(READING TEXT Opens)
The race was marred by accusations of the suppression the Black vote.

President Carter, himself a former governor of Georgia, got involved into the election making a personal appeal to Abram’s opposing candidate to resign as secretary of state to avoid damaging public confidence in the outcome of the hotly contested race.

After losing the race, Abrams set up Fair Fight Action to address voter suppression. In September 2019, she published a 16-page document called The Abrams Playbook, calling for a large-scale investment of time and resources to get the minority vote out in 2020.

Her efforts on voter registration and turnout were a success in the state and Joe Biden became the first Democratic presidential candidate to win the state in almost three decades.

While she disappointed many by refusing to run for a Senate seat, she’s credited also with the Democrats’ unexpected victories in both US Senate runoffs.

Georgia elected its first black senator – Raphael Warnock – and first Jewish senator – Jon Ossoff. Senator-elect the Rev. Dr. Raphael Warnock leads the Ebenezer Baptist Church, the former base of the Rev. Dr. Martin Luther King Jr.

A native of Atlanta, the Rev. Dr. Martin Luther King Jr. has become a symbol of the US civil rights movement. Today, a majority of Americans have a favourable view of his legacy and is remembered for his “I have a dream” and “the content of their character” speeches, often depicted as nonviolent, turning the other cheek and loving thy enemy. But the civil rights movement wasn’t seen as nonviolent
in its day.
(READING TEXT Closes)
Continue the passage on Georgia's elections and the civil rights movement, picking up after its final sentence.
(GIVEN INFORMATION Opens)
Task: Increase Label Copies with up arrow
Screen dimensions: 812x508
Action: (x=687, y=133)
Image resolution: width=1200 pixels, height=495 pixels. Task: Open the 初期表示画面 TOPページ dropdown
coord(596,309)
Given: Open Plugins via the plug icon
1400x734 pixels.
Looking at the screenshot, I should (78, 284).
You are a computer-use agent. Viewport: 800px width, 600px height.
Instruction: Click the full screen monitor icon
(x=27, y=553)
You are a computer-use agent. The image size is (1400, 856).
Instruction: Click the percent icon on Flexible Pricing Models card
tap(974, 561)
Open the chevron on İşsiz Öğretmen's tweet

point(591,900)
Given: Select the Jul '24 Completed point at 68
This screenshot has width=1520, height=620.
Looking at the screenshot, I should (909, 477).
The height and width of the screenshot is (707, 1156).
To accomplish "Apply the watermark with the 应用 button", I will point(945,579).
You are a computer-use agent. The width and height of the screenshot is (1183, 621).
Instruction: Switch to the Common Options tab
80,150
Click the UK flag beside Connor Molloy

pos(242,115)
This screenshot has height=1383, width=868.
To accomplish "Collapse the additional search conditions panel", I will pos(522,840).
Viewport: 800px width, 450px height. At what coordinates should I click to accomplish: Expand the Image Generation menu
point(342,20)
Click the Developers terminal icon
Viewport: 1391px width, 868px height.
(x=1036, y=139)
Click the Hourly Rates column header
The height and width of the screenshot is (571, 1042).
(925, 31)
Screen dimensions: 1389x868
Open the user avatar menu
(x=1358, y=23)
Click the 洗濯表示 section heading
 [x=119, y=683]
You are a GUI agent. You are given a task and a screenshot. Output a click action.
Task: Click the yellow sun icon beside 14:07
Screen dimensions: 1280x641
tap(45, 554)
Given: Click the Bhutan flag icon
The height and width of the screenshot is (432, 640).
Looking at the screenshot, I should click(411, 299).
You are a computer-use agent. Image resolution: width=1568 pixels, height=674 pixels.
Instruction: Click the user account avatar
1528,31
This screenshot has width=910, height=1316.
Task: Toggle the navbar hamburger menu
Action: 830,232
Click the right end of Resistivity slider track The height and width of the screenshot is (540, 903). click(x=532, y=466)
(GIVEN INFORMATION Closes)
RESPONSE TO THE TASK:
In 1963, eight prominent, liberal, white clergymen –Baptist, Catholic, Episcopalian, Methodist, Presbyterian and Jewish – released a public statement calling Dr King’s movement counterproductive.

While they sympathized with his cause, they held that his actions were too aggressive, too disruptive and drove people to violence.

Progressive white Americans, who distinguished themselves from the “bigots and hatemongers” in the South, also rebuked him when he railed against their segregated neighbourhoods and protested their racist housing practices. Labelled as an extremist, the FBI actively spied on him.

The Black Lives Matter movement didn’t fare much better, openly criticised by leaders and confronted by white supremacists and law enforcement agencies.

But Dr King increasingly saw his multiracial support base an early example of the spirit of agape love he espoused and the Beloved Community he envisioned for the whole of America – one people transcending race, tribe, class, and nation.

It took the death of George Floyd Jr. for the public to raise its head to racial injustice and police brutality in America and for the Black Lives Matter movement to gain
widespread support.

The protests picked up where Dr King and the civil rights movement left off and all over the world people, of varied races and ethnicities, took to the streets in support of the idea that all people are created equal and deserve equal treatment and towards ending institutional and systemic racism.

“I saw you under the fig tree…” The fig tree symbolizes peace, prosperity and righteousness in the Bible.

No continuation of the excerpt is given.